Yves Vaillancourt, de mémoire, fait surgir le «temps perdu». L'entreprise est périlleuse parce que la reconstitution a aussi ses exigences.
«Écrire des souvenirs de voyage, voilà bien une chose étrange. On s'efforce de raviver du mieux qu'on peut d'infimes détails de ces vacances désormais lointaines ; on parle de ces villes, gens et paysages ayant laissé une trace dans notre mémoire. Imaginons l'entomologiste épinglant une ou deux images des chemins sur lesquels il les a ramassés.» (p.11)
Bien sûr, il y a des éclairs, des vibrations, des «hasards» qui m’ont accroché. Dans «Le contrôle» ou «La rencontre», j’ai suivi le narrateur et j’ai oublié que tout cela était reconstitué d’une certaine manière. Rapidement cependant, je mne suis senti abandonné et désarçonné. Le voyage chez Vaillancourt devient rupture, contact esquissé qui ne peut jamais perdurer. Jamais il ne réussit à devenir chaleureux et vibrant. Le voyage serait-il une blessure jamais cicatrisée?

Rencontres

Pourtant, dans certaines rencontres, des amours s'esquissent au hasard des déplacements en train, une vie pourrait changer en quelques heures mais le narrateur fuit. C’est peut-être inévitable, le narrateur étant dans un autre lieu et une autre époque. J’ai eu souvent l'impression de feuilleter un bottin de lieux et de noms.
Dans ce travail de mémoire, Yves Vaillancourt avait tous les outils pour échapper aux limites de la photographie et de l'instantané. Il pouvait m’entraîner dans un «voyage imaginaire ou réinventé»m un périple où tout aurait commencé à respirer. Parce que le voyage reconstitué, c'est avant tout le plaisir de l'inventer, de l'imaginer, de l'embellir, de le transformer.
Malheureusement, jamais l'auteur ne s'abandonne à cette ivresse. J’ai eu l’impression de claudiquer derrière lui, devant me contenter de son immense solitude, son insupportable tristesse. Rarement il prend contact avec les hommes et les femmes qu’il croise dans ses périples. Il y a la barrière des langues, bien sûr, mais tout de même. Pourquoi voyager alors?
«Ami fuyant, je suis confiant. Un jour, je freinerai la chute vertigineuse des nombres que ta course a entraînée.» (p.29)
Il suffirait d'un regard, d'un sourire, d'un verre de vin et un peu d'imagination.
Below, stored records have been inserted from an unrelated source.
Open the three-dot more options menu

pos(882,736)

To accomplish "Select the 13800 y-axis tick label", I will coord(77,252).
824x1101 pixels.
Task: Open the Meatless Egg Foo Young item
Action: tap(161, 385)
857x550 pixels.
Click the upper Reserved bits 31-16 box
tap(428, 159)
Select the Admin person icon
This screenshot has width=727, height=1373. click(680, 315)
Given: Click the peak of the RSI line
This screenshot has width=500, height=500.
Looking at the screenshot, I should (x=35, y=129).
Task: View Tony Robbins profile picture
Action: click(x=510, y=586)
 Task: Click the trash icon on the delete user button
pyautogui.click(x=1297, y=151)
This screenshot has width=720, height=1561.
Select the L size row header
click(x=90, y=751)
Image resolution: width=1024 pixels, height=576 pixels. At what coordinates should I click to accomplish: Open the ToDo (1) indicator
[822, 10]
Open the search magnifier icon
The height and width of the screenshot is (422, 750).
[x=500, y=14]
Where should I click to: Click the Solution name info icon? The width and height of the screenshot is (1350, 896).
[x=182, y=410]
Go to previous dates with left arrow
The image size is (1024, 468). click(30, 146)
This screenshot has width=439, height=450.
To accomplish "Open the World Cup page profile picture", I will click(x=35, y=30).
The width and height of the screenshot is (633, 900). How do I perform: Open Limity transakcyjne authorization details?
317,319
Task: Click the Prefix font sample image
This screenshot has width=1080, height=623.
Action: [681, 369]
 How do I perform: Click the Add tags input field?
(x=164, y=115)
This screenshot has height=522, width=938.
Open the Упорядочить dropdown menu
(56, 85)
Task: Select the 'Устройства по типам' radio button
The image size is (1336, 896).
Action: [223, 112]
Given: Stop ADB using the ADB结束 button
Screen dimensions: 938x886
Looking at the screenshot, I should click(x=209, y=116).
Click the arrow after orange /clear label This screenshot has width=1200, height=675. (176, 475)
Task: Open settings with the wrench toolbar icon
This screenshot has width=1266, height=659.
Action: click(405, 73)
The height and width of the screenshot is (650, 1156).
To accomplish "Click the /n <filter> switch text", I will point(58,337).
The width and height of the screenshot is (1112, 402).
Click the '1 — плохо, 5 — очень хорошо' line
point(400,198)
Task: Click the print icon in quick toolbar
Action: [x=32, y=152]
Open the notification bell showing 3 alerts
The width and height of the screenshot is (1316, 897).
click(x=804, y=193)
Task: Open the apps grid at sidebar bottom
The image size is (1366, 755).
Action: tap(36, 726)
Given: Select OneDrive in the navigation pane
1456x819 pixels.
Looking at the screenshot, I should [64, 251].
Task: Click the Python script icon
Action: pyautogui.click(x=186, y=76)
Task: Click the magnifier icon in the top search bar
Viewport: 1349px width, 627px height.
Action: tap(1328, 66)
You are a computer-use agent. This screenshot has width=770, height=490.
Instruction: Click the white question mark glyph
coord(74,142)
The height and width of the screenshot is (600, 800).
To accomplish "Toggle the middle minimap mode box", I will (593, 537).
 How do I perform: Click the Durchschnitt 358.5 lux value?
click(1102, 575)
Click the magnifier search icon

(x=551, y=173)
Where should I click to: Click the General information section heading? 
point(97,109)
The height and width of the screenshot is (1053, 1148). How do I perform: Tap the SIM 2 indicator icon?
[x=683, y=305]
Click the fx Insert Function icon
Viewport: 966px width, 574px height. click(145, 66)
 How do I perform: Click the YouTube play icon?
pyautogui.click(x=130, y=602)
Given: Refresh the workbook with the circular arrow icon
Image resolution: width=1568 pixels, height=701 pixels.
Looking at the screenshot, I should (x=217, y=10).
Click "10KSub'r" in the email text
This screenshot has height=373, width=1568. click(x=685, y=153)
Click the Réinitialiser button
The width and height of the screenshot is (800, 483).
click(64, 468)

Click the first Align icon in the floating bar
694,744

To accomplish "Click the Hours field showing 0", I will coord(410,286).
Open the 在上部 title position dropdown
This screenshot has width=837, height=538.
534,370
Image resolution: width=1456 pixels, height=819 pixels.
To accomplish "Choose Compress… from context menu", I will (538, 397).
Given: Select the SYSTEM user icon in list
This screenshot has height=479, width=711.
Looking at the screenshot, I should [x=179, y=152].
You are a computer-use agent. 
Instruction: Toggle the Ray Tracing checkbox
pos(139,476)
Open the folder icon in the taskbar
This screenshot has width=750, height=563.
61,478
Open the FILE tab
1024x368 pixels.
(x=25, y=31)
Et surtout, des arrêts dans cette course qui ne veut jamais prendre de répit. Les moments les plus réussis de «Winter» surgissent quand jaillit une étincelle entre une femme et le narrateur.
Et, peut-être que le véritable problème de ces récits réside dans l'écriture de Vaillancourt. Jamais elle ne lève pour nous emporter.

«Winter» d’Yves Vaillancourt est paru aux Éditions Triptyque.